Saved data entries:
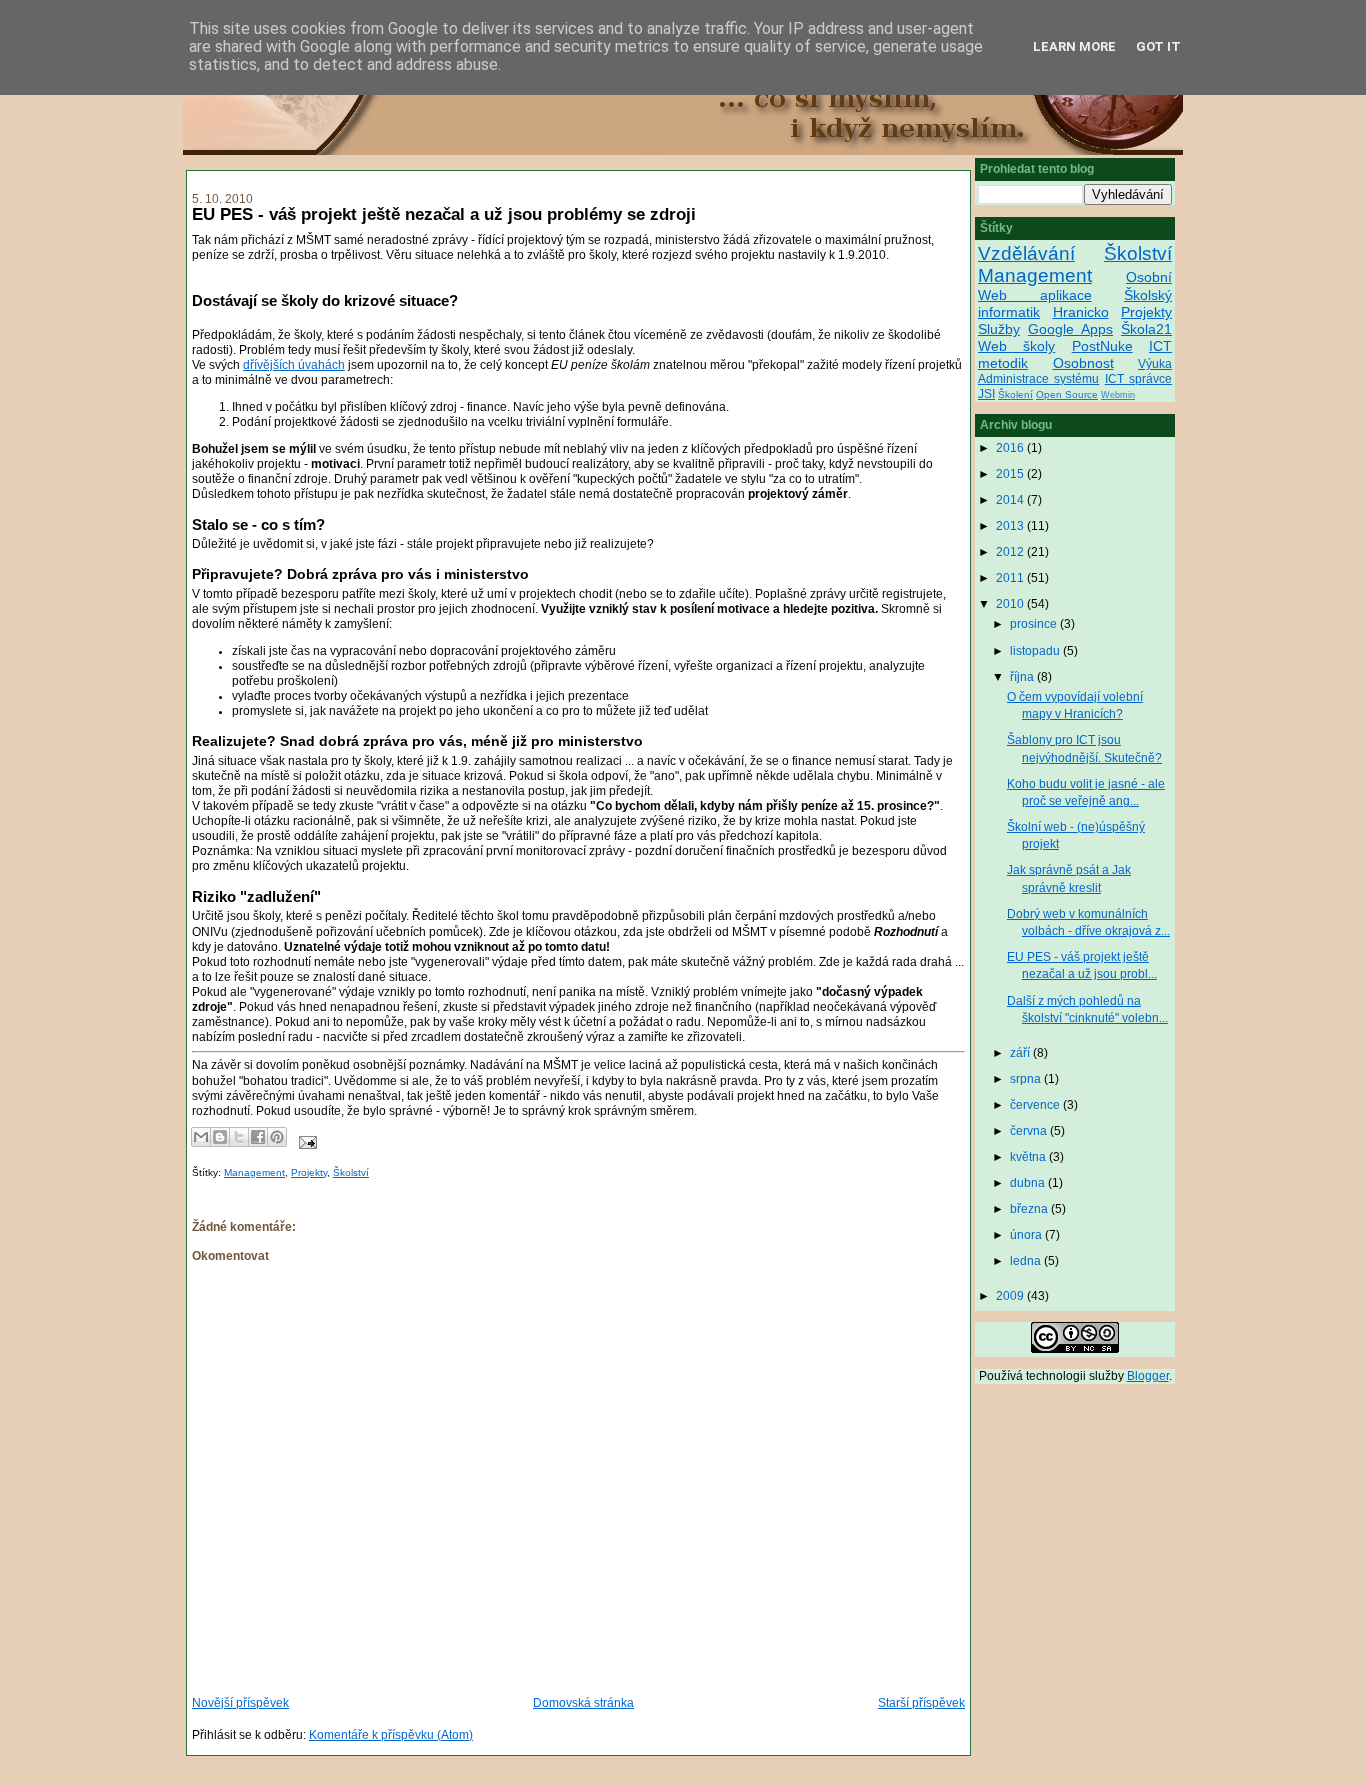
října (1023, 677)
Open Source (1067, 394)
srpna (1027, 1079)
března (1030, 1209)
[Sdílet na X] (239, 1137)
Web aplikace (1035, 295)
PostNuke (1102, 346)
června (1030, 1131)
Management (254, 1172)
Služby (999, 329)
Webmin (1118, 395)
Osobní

> [WHAT NEEDS TO BE DONE]: Set every entry down again exactly as written, and omit the images.

> [REPLY]:
října (1023, 677)
Open Source (1067, 394)
srpna (1027, 1079)
března (1030, 1209)
[Sdílet na X] (239, 1137)
Web aplikace (1035, 295)
PostNuke (1102, 346)
června (1030, 1131)
Management (254, 1172)
Služby (999, 329)
Webmin (1118, 395)
Osobní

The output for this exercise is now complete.